Nel tentativo di capire ciò che avviene intorno a noi ci lasciamo guidare opportunamente dal materialismo storico nel valutare i molteplici fattori dell’economia, per dedurne le linee possibili di sviluppo delle vicende umane. Tuttavia spesso da questa operazione non ricaviamo una comprensione piena ed esaustiva dei fenomeni e della geopolitica perché è necessario inserire all’interno di questa narrazione una variabile costituita dal ruolo svolto dagli individui e integrare nell’analisi materialista storica elementi scaturenti dalle azioni individuali dalle pulsioni umane e quindi dalla funzione svolta dalle élite.
Mentre il primo ventennio del secolo scorso è stato segnato dall’imporsi delle grandi masse sulla scena politica e quindi dal prevalere dei partiti politici che tuttavia, in un lasso di tempo relativamente breve, si verticalizzarono, conferendo un ruolo fondamentale a coloro che ne assumevano la guida nella seconda metà degli anni 30 si affermò nell’ambito della sociologia della politica quando ancora dominavano i leader della politica lo studio del ruolo delle élite che, assumendo come strumento la guida di un partito politico, scalavano il potere al fine di gestire la politica degli Stati.
Se sotto il profilo fattuale fu la guerra a svolgere la funzione di liquidare il ruolo dei leader più o meno carismatici sostituendo ad essi il governo composto da team di esperti quali collettori degli interessi di classe, toccò a Max Weber dedicare alcune delle pagine più interessanti della sua sociologia politica alla “superiorità del piccolo numero”, nel tentativo di spiegare il ruolo svolto dalle élite che si andava imponendo a segnare la nuova era. Dopo di lui analisi come quella di Wieser sull’essenza del potere misero in luce ruolo e funzione del principio minoritario, secondo il quale poche persone governano le masse, ma fu Vilfredo Pareto ad identificare compiutamente nelle élites e nella loro circolazione i concetti chiave per un’interpretazione globale dei fenomeni politico-sociali per come si andavano configurando nelle società complesse.

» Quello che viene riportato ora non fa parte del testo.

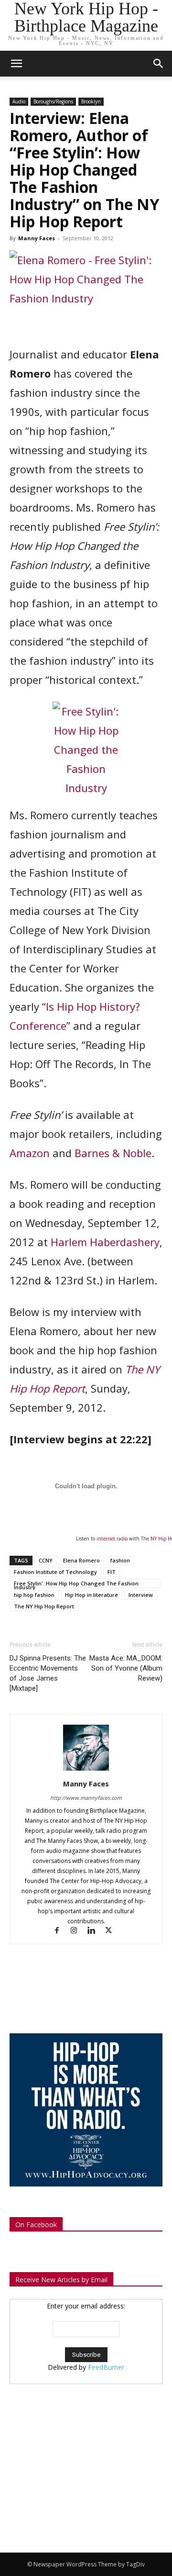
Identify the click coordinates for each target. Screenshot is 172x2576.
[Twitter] (112, 1931)
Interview (141, 1594)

Questa lettura del mondo era alimentata dall’affermarsi nella società di elementi oggettivi costituiti da aggregati, da Logge massoniche, associazioni di banchieri, di commercianti, (basti pensare al Bildelberg) da nobili più o meno de caduti, da neo influencer, per cui emergeva che le élite si manifestano in parecchi modi, che scaturiscono dalle condizioni e dall’organizzazione della vita economica e sociale: “La conquista della ricchezza presso i popoli di commercianti e industriali, il successo militare presso i popoli bellicosi, l’abilità politica e spesso lo spirito d’intrigo e la bassezza di carattere presso le aristocrazie, le democrazie e le demagogie, i successi letterari nel popolo cinese, l’acquisizione di dignità ecclesiastiche nel medioevo […] sono altrettanti modi coi quali si effettua la selezione degli uomini“. Le élite, di solito accompagnate dall’aggettivo ‘sociali’, costituiscono una pluralità più o meno ampia di gruppi ristretti, identificabili in relazione ai diversi tipi di attività, al grado di concentrazione delle risorse, agli indici più elevati delle capacità individuali. A volte, come emanazione delle attività delle grandi Università, nascono gruppi di ricerca, centri studi e di consulenza, che si presentano come gruppi di esperti, ma che di fatto costituiscono degli strumenti di lobbing, espressioni di interessi che hanno ramificazioni economiche e quindi politica e che si prefiggono si orientare le scelte degli Stati.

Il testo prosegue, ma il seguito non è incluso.